*** EXERCISE INPUTS Section Begins ***

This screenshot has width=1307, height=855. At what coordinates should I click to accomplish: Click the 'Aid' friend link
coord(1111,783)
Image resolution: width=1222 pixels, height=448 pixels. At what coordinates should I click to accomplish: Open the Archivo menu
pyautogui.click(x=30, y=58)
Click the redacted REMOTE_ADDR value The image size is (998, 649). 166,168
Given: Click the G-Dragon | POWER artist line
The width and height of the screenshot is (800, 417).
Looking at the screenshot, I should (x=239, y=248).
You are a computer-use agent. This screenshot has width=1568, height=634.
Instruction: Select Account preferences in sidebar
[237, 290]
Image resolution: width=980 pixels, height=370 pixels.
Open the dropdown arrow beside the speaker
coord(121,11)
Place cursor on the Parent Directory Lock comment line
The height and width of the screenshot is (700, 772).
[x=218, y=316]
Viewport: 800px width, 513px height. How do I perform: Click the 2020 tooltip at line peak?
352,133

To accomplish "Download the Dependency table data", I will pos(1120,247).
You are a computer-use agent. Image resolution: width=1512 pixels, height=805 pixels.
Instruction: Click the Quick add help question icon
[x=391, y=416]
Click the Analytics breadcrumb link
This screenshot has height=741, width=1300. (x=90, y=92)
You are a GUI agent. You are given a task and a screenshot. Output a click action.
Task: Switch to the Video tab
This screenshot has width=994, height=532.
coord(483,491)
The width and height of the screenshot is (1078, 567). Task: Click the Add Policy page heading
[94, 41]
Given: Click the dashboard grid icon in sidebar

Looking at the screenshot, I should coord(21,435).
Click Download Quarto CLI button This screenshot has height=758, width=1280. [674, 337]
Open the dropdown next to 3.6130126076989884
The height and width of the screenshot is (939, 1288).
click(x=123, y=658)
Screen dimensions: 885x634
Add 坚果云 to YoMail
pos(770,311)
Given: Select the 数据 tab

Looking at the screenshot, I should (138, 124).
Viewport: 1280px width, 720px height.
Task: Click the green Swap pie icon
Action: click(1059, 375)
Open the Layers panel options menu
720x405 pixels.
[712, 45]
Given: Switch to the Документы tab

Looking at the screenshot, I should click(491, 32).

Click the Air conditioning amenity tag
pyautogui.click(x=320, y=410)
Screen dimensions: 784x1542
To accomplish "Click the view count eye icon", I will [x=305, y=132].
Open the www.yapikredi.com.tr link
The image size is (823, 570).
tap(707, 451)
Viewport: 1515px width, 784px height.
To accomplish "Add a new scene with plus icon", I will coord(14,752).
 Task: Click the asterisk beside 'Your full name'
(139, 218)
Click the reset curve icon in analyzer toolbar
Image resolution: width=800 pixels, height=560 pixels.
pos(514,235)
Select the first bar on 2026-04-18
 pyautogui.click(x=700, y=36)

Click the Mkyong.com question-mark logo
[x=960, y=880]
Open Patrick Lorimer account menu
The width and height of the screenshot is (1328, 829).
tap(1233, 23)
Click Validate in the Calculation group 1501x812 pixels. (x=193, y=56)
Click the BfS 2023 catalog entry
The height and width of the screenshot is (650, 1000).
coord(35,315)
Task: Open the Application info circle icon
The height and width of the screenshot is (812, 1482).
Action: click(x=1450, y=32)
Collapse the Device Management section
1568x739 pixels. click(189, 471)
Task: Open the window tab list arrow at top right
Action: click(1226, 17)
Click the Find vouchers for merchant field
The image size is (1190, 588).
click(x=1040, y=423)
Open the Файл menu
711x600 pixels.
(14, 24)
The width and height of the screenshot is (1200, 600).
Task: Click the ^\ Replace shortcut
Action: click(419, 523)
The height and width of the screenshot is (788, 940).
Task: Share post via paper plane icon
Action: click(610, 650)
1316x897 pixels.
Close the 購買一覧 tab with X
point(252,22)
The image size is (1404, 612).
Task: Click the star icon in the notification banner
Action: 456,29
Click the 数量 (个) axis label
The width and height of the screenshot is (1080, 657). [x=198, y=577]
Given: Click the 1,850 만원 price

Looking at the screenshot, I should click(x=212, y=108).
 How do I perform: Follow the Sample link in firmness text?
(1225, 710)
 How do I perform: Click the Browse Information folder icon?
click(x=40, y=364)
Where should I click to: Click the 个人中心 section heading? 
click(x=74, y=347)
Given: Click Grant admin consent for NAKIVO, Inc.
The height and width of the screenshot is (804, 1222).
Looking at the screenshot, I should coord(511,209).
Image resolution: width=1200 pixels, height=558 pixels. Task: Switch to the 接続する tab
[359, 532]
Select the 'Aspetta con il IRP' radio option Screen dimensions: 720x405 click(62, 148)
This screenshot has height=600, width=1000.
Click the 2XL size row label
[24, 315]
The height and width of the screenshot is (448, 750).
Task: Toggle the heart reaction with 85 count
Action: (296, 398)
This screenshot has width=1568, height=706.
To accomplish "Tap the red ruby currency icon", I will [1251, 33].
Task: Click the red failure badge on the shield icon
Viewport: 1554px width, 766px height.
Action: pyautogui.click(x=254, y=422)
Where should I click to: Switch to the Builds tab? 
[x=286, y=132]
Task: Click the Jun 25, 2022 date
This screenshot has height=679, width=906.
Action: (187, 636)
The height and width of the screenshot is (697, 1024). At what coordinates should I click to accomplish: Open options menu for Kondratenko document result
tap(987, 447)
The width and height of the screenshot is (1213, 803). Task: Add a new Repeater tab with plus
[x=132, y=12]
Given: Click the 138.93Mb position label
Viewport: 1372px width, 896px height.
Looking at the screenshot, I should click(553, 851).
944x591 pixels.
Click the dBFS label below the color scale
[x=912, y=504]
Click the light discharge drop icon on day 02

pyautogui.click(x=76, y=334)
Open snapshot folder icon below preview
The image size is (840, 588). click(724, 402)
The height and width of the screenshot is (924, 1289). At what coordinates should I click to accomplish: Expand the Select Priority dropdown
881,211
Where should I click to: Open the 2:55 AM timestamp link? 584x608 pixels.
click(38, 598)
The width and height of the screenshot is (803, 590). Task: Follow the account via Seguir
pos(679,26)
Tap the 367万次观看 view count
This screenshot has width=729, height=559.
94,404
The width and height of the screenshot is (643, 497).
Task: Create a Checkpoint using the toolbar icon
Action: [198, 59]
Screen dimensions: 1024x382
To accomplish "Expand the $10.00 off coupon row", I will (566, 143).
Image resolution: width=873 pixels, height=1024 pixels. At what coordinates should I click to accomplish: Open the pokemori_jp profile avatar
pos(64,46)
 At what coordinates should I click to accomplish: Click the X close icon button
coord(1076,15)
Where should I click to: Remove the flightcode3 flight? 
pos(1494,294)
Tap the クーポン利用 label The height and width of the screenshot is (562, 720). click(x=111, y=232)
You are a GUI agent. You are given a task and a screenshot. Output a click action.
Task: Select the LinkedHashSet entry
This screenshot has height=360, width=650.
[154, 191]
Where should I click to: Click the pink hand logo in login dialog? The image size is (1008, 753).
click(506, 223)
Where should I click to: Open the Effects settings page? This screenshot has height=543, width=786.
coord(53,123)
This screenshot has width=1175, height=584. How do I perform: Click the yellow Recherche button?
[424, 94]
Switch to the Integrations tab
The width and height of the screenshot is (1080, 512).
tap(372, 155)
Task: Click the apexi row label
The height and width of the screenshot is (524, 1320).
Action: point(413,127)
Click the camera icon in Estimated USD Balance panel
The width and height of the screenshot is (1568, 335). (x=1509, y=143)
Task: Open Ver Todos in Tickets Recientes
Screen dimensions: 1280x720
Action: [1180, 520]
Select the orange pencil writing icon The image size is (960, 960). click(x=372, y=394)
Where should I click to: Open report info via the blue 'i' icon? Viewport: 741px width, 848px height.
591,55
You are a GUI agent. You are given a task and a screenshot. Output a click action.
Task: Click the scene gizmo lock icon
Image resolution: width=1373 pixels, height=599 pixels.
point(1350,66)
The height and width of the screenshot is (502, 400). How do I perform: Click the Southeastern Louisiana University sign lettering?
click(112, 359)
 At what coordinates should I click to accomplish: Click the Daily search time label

*** EXERCISE INPUTS Section Ends ***

Please return the lines above exactly, from the first one down to the line with "Task: Switch to the Video tab", and stop after that line.

This screenshot has width=1307, height=855. At what coordinates should I click to accomplish: Click the 'Aid' friend link
coord(1111,783)
Image resolution: width=1222 pixels, height=448 pixels. At what coordinates should I click to accomplish: Open the Archivo menu
pyautogui.click(x=30, y=58)
Click the redacted REMOTE_ADDR value The image size is (998, 649). 166,168
Given: Click the G-Dragon | POWER artist line
The width and height of the screenshot is (800, 417).
Looking at the screenshot, I should (x=239, y=248).
You are a computer-use agent. This screenshot has width=1568, height=634.
Instruction: Select Account preferences in sidebar
[237, 290]
Image resolution: width=980 pixels, height=370 pixels.
Open the dropdown arrow beside the speaker
coord(121,11)
Place cursor on the Parent Directory Lock comment line
The height and width of the screenshot is (700, 772).
[x=218, y=316]
Viewport: 800px width, 513px height. How do I perform: Click the 2020 tooltip at line peak?
352,133

To accomplish "Download the Dependency table data", I will pos(1120,247).
You are a computer-use agent. Image resolution: width=1512 pixels, height=805 pixels.
Instruction: Click the Quick add help question icon
[x=391, y=416]
Click the Analytics breadcrumb link
This screenshot has height=741, width=1300. (x=90, y=92)
You are a GUI agent. You are given a task and a screenshot. Output a click action.
Task: Switch to the Video tab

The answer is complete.